## Data for review
=== Section Start ===
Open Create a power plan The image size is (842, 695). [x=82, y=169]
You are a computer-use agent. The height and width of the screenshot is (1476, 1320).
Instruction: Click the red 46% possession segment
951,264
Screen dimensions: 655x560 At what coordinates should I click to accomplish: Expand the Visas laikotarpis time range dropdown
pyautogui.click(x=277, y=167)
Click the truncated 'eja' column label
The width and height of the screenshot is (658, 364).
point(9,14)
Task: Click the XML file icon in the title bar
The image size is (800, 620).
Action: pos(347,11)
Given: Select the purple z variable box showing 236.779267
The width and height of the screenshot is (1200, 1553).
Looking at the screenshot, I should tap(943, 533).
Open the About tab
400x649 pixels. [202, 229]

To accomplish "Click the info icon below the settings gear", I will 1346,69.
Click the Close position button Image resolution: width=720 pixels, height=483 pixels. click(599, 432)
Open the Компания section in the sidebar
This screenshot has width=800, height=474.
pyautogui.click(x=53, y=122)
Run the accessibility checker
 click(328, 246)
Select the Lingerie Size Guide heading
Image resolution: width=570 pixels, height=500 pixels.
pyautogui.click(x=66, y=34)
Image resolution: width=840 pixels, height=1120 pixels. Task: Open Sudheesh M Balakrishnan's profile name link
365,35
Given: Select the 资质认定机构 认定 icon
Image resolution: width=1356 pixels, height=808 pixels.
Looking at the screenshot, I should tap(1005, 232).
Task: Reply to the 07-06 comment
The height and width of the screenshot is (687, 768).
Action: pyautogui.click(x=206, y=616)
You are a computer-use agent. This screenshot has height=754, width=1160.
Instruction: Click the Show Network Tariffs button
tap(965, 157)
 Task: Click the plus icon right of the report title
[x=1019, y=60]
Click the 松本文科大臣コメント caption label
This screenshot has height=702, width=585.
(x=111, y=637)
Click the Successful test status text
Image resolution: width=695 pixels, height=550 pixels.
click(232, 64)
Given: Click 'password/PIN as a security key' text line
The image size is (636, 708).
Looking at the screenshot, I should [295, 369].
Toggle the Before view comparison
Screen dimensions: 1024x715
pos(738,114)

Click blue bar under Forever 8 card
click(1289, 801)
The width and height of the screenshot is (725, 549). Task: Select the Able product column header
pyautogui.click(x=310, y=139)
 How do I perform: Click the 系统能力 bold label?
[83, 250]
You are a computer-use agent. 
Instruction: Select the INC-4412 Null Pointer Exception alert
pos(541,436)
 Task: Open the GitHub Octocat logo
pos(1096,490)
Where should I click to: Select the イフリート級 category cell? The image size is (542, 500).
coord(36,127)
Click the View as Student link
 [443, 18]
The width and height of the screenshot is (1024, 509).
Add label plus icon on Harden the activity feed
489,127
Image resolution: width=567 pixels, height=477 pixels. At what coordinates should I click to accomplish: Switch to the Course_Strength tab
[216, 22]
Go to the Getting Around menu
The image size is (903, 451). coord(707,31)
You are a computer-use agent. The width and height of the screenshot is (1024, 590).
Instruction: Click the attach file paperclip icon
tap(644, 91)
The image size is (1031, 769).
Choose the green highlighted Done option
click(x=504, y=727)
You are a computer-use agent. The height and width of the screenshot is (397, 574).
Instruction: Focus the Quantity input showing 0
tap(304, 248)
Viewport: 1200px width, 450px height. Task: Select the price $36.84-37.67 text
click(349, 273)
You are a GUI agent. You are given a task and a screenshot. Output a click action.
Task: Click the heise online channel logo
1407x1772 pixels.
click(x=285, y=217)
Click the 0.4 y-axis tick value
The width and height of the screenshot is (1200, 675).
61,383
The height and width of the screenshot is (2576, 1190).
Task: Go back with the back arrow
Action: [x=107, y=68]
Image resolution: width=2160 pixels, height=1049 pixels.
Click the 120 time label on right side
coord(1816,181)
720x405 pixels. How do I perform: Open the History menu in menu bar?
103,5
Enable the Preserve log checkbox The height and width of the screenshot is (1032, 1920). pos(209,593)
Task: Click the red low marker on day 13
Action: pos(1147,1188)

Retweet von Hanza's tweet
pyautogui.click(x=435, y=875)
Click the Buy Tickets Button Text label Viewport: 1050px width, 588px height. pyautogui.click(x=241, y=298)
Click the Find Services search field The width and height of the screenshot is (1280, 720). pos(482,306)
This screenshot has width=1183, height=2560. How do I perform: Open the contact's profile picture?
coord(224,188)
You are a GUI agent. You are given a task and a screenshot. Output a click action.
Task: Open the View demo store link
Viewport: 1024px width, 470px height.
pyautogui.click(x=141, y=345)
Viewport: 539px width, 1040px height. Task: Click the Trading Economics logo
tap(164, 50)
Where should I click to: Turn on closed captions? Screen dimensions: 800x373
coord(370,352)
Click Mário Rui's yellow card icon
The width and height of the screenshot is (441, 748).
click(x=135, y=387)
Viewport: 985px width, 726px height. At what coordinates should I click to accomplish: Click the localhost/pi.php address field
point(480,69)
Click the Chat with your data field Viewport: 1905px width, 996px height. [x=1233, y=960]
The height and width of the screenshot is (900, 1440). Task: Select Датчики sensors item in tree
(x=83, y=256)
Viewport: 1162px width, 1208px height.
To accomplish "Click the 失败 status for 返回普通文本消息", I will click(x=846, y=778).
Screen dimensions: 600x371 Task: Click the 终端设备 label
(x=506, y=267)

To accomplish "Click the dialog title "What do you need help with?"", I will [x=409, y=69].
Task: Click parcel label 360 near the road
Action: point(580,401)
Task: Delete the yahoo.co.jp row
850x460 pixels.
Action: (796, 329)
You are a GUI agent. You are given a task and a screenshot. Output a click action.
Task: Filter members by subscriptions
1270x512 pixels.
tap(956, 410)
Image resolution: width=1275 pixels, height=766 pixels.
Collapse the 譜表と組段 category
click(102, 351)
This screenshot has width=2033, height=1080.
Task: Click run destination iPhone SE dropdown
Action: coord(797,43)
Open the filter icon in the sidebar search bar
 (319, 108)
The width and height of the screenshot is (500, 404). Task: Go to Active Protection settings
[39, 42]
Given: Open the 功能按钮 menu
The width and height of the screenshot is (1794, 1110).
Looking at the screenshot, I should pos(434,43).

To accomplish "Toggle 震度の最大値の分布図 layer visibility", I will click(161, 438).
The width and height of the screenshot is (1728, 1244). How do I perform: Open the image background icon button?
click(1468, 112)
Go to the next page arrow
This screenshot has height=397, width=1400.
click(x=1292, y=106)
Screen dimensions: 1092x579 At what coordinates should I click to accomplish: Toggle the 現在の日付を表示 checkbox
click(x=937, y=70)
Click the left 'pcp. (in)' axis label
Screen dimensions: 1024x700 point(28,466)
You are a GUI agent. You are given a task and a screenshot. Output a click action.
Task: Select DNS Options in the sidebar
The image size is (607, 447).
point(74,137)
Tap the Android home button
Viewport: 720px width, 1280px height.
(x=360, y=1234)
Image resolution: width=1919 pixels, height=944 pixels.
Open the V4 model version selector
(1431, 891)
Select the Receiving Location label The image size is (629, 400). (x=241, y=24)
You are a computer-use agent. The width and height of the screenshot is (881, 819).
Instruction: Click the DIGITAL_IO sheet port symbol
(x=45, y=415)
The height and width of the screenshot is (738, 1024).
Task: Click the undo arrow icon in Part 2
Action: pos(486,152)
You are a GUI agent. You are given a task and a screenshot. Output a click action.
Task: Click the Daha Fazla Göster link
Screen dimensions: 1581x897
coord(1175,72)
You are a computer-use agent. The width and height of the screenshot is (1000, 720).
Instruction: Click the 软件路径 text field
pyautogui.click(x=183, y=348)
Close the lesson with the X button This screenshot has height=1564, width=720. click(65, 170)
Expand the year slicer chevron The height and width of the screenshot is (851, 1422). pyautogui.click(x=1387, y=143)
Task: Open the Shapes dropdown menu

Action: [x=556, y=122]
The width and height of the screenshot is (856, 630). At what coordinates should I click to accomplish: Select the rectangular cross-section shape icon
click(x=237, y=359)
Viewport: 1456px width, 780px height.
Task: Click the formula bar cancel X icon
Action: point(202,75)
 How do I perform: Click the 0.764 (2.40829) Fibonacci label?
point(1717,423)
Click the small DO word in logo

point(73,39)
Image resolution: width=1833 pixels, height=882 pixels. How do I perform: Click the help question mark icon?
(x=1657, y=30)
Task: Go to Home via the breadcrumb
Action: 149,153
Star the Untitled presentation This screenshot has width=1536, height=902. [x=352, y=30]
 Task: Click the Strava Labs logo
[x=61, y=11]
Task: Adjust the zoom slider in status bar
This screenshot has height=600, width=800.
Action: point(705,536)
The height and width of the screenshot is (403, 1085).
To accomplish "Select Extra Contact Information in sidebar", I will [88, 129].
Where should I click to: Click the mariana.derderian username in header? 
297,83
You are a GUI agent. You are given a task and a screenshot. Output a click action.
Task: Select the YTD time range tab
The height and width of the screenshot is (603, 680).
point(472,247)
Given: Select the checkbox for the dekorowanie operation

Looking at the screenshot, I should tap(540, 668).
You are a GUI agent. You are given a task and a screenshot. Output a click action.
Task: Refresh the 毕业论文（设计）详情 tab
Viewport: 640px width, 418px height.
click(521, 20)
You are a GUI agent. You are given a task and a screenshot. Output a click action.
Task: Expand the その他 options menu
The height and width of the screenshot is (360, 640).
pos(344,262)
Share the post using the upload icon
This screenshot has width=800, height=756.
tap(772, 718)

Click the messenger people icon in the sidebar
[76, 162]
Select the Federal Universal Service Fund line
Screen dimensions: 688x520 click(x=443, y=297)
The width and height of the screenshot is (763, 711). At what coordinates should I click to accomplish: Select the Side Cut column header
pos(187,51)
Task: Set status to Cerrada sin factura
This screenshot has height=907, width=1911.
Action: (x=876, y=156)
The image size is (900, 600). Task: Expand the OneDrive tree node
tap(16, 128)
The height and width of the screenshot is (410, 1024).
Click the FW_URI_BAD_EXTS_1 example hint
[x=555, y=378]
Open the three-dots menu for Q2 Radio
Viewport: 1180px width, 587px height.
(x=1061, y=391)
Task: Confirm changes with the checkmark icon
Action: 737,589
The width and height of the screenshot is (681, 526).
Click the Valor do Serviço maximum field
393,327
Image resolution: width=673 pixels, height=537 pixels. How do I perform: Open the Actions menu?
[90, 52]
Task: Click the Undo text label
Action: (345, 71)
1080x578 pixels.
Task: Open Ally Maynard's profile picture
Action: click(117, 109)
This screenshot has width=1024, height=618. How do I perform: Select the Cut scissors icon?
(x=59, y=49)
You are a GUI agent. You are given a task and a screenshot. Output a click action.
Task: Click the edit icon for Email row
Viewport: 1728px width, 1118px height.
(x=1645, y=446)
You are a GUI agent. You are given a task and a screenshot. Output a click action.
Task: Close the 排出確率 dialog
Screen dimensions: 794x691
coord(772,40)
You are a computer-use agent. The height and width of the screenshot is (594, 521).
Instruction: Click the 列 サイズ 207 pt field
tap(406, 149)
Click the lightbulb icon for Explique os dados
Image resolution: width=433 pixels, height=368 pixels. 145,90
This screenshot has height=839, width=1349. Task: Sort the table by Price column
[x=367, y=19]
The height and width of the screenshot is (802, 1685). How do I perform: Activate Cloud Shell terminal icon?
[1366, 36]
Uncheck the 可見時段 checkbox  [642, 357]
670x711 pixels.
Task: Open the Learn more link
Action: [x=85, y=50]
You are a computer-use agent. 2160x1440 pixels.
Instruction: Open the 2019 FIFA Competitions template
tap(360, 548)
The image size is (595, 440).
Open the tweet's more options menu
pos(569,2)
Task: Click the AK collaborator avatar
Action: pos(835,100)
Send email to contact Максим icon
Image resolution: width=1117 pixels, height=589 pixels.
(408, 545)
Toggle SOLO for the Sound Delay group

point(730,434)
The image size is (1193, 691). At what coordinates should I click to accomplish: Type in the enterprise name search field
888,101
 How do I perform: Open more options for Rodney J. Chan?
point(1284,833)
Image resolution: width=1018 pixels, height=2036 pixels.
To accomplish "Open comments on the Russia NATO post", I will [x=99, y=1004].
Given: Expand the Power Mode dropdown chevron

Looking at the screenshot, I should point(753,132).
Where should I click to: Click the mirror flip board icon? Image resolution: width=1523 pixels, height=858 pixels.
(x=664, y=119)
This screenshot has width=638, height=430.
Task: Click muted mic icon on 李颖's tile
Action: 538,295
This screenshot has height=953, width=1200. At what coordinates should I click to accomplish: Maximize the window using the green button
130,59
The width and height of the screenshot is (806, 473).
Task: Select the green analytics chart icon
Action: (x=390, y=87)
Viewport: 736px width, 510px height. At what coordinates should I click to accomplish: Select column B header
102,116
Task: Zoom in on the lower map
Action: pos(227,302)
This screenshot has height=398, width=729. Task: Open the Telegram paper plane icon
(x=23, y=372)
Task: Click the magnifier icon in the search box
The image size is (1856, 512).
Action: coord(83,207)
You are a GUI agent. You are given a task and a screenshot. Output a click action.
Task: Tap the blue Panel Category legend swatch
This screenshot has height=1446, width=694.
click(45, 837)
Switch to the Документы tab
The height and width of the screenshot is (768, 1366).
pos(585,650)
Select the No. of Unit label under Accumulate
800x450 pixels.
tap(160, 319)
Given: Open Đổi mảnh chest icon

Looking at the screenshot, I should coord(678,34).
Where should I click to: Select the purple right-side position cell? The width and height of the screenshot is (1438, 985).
=== Section End ===
## To do
Please copy, exactly as written, every line in the listing above from the line with "Screen dimensions: 1581x897" up to and including the line with "Close the lesson".

## Answer to the exercise
Screen dimensions: 1581x897
coord(1175,72)
You are a computer-use agent. The width and height of the screenshot is (1000, 720).
Instruction: Click the 软件路径 text field
pyautogui.click(x=183, y=348)
Close the lesson with the X button This screenshot has height=1564, width=720. click(65, 170)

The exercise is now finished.